That is the first year of high school. The letter continues:
Only 32 per cent of these students return to mainstream classes after the Year 8 re-test. The statistics show that, in 1993, 2,875 students in government high schools were identified as requiring learning assistance.
The letter goes on to advise that, even in the primary school sector, surveys on reading recovery indicated that, whilst 19 per cent of students entering Year 1 are identified as requiring assistance, only 13 per cent of those students were, in fact, receiving some assistance. The associations go on to say that the outcomes at the end of secondary schooling are also unsatisfactory because of an increasing drop-out rate between Years 10 and 12. They also point out that, in 1992, 83 per cent of February Year 12 enrolments received a Year 12 certificate. These outcomes have declined because, in 1989, some 89 per cent of February Year 12 enrolments received a Year 12 certificate.
What is the response of the Government to this request by the council? The council would welcome your commitment to begin a process for addressing these problems in the near future. The response of this Government is to provide $300,000 for a pilot project in primary schools only. Well may you wince, Mr Lamont, because $300,000, when you work it out, on an estimated 300 students in need, comes down to a piddling $23 per student. I accept that that is probably an unreasonable comparison. A more valid comparison, I would suggest, is to put that $300,000 into reading recovery and learning assistance in terms of extra teachers.

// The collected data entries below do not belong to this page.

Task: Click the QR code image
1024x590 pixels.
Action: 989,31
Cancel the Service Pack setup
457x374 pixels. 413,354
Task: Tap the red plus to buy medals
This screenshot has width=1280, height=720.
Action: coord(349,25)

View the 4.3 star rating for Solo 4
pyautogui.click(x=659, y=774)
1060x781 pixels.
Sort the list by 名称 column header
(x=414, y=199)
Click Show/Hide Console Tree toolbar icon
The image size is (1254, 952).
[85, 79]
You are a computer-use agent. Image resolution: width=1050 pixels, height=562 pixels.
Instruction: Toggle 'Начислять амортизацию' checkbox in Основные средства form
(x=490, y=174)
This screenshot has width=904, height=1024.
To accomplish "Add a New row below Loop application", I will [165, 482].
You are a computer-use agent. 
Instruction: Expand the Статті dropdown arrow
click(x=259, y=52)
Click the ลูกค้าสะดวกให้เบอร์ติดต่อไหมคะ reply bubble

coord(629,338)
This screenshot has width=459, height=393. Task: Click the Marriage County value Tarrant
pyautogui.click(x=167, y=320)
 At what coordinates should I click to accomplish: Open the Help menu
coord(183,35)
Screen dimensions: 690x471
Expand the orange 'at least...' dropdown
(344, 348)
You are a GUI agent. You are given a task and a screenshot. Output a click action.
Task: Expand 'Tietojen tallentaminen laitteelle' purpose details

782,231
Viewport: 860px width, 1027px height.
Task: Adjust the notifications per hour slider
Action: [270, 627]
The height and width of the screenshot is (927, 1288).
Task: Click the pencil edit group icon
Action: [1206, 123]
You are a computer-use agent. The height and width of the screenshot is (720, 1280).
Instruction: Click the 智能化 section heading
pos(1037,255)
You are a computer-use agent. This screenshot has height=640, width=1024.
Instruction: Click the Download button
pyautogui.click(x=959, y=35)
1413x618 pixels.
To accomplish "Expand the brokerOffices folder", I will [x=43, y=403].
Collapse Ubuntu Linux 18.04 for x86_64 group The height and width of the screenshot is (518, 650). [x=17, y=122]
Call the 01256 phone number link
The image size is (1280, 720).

That $300,000 would come down to an extra 10 teachers - only 10 teachers - which would work out at a ratio of one extra teacher per 130 students. How much reading recovery and literacy and numeracy improvement do you think they are going to get out of that? Very little. I would suggest, therefore, that we should look again at what this Government has done in terms of education.
I think it is particularly regrettable, Madam Speaker, that this approach has been adopted, because the Federal Government has given the ACT an additional $1.85m for training programs, there are another additional 200 part-time places in CIT for 1994-95, and there is the possibility that the Commonwealth will give us additional funds of $300,000 for entry level training, again to CIT. What a pity it is that, as a result of the neglect in terms of literacy and numeracy, a great many ACT students going forward to CIT will not be able to take advantage of this, and the money probably will be spent on out-of-town students. It is a great pity that we cannot look after our own people because of the neglect of this Government at the government school level.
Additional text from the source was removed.